▶ _Dataset entries_:
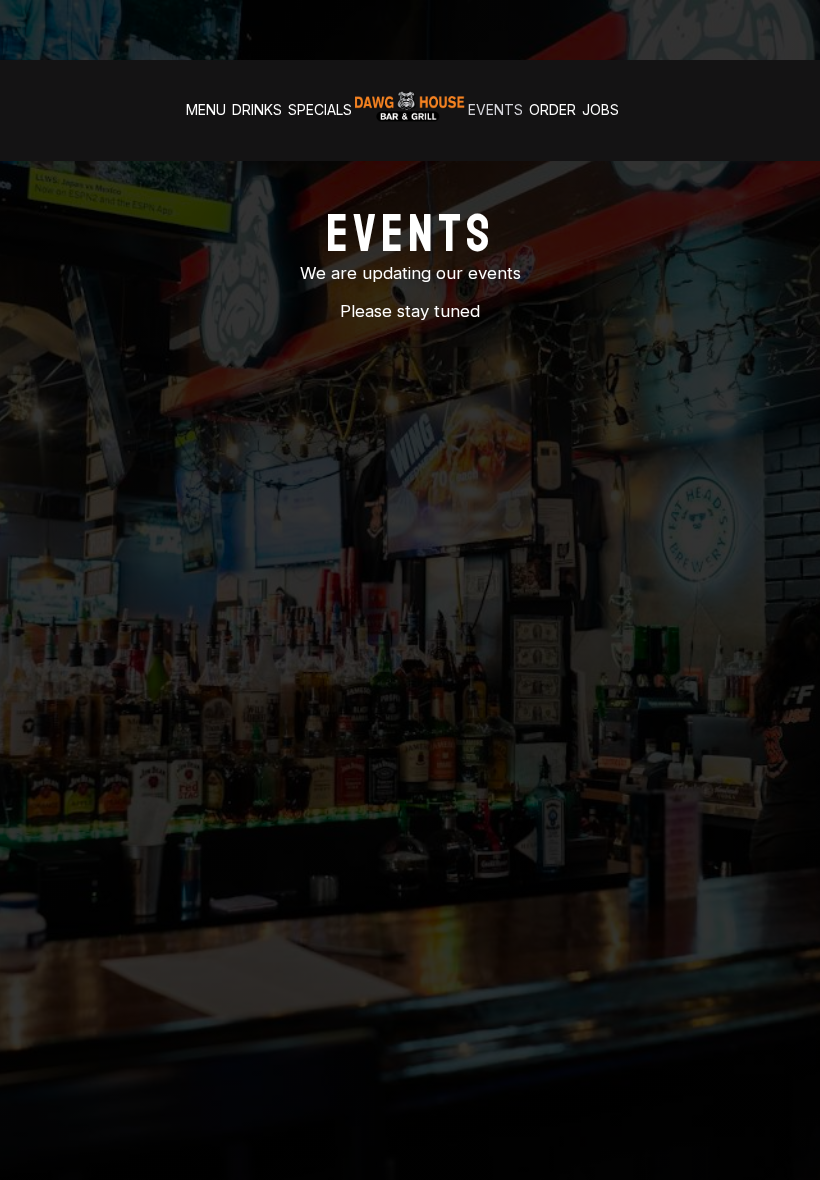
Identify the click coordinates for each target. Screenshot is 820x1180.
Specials (320, 109)
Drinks (257, 109)
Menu (206, 109)
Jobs (600, 109)
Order (552, 109)
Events (495, 109)
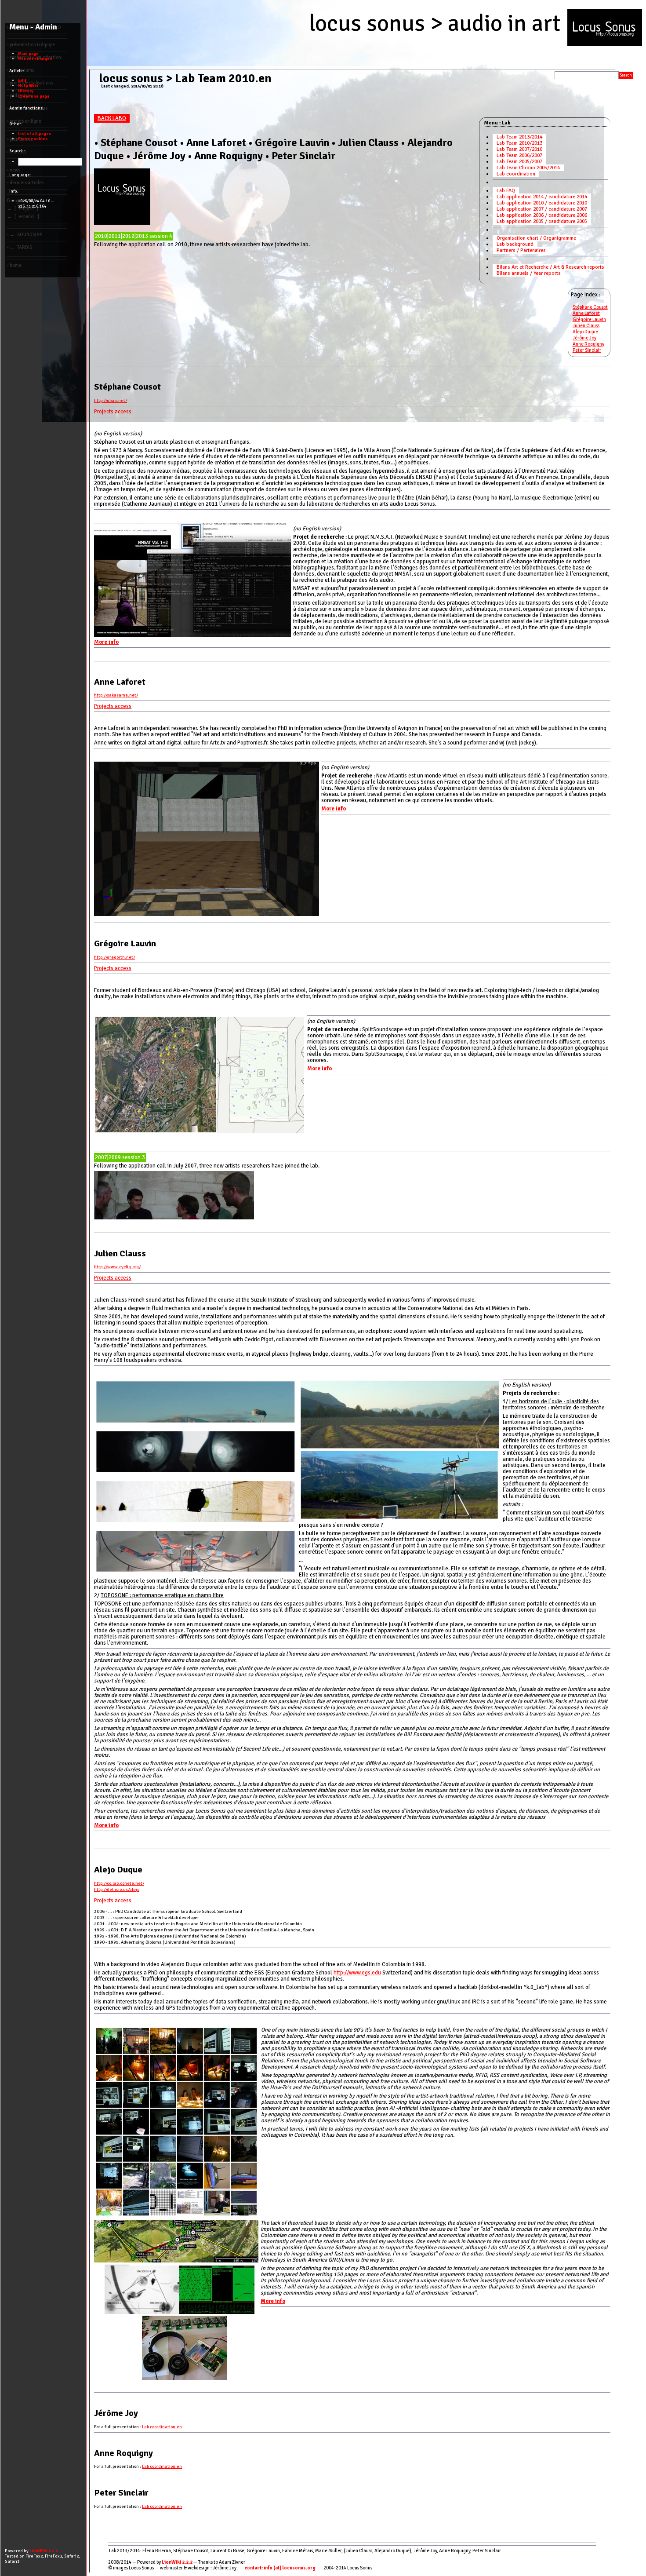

▶ _Prompt_: Every record is to be repeated exactly, and no picture is carried over.

▶ _Answer box_:
Identify the click coordinates for each target. Screenshot is 820x1180.
Specials (320, 109)
Drinks (257, 109)
Menu (206, 109)
Jobs (600, 109)
Order (552, 109)
Events (495, 109)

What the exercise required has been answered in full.